By Tom D’Angora, Taylor Crousore, and Scott Richard Foster
Directed by Michael and Tom D'Angora
Off Broadway, Musical
Runs through 6.29.19
Theatre Row, 410 West 42nd Street
by Shani R. Friedman on 5.15.19
Emily McNamara, Taylor Crousore and Scott Richard Foster in A Musical About Star Wars. Photo by Project Publicity.
BOTTOM LINE: For Star Wars fans (because it’s definitely better than Star Trek) who liked the music in the cantina scene and need a fix until the next movie is out.
In a borough far, far away, two movie buffs—teenage Taylor (Taylor Crousore) and 20-something Scott (Scott Richard Foster)—had a fateful meeting in a Staten Island Blockbuster in the late 1990s, where they bonded over their adoration of Star Wars. Now, years later, they're putting on a show about their epic love for the franchise at Comic Con, or Con-adjacent, at least. They’ve added some professional gloss with the casting of Emily (Emily McNamara), a graduate of AMDA (the American Musical and Dramatic Academy). But unbeknownst to Taylor and Scott, Emily—who is not just an actor but an “actorvist”—has other ideas. She’s there to stop these “misogynistic men and their oppressive portrayals of women!” She wants Lucas and Co. called out and plans to wreck the production.

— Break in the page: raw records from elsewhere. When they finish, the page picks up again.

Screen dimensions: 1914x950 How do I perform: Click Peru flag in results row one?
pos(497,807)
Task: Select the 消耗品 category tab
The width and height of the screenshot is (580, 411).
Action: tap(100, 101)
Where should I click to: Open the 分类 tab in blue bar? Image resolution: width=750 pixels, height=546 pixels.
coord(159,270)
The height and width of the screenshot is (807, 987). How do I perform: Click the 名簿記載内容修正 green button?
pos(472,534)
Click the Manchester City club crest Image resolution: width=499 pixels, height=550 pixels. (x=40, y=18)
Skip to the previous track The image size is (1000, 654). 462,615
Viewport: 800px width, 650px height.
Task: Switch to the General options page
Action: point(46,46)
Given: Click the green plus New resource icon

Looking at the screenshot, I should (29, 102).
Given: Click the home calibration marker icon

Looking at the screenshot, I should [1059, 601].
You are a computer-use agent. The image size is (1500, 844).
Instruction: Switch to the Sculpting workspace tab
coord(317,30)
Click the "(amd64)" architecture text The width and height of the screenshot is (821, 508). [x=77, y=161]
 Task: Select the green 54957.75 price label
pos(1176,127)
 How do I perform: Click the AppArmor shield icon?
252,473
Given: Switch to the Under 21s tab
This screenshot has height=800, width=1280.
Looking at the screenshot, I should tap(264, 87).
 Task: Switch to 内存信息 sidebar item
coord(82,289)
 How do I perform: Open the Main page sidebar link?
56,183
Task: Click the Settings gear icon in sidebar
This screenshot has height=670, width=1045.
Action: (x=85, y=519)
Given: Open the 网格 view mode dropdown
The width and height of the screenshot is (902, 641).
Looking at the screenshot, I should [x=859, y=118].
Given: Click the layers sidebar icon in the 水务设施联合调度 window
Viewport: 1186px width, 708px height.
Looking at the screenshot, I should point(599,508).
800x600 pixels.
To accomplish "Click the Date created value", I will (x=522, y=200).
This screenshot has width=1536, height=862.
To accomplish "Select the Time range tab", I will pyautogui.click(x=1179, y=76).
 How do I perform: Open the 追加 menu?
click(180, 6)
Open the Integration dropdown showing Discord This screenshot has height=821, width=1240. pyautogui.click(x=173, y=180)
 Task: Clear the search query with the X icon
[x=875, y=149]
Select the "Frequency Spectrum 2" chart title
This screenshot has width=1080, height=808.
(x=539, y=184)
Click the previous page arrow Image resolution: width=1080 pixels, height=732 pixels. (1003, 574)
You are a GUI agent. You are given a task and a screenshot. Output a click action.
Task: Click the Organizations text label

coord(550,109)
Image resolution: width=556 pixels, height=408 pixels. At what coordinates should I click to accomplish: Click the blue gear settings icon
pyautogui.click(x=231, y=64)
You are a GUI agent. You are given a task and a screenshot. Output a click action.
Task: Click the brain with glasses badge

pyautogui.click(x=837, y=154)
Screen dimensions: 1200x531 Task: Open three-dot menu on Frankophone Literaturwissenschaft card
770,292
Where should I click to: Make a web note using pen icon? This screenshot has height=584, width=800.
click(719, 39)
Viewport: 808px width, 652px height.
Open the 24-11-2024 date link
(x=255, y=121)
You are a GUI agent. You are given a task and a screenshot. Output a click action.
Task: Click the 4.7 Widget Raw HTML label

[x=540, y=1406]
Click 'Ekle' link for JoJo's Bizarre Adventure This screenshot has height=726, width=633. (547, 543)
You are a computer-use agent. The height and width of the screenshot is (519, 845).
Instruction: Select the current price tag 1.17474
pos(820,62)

But first, song and dance numbers! There’s the opening, “Much, Much Better Than Star Trek!” The costumes hew to the looks from A New Hope: Taylor (aka Luke) sports a sparkly white shirt and gold satin pants, Scott (Darth) is all in black with some glitz in his cape, and Emily (Leia) is in a long, white sparkly dress with her hair in buns (obviously). There are many, increasingly detailed, costume changes, which happen whenever the actors hear the sound cue of someone screaming. As they next sing praise to Lucas, Scott and Taylor are dressed as Ewoks and Emily dons a bikini costume (less overtly pervy and revealing than the one Leia wore in Return of the Jedi) made by Taylor’s mom. When Emily admits her deception and announces she’s quitting (she has a one-woman show at La MaMa—“That’s Not Funny, That’s Offensive”), they tell her an Equity rule prevents her from leaving the show. But if they can’t convince her of the greatness of Star Wars, they will agree to shut down the show.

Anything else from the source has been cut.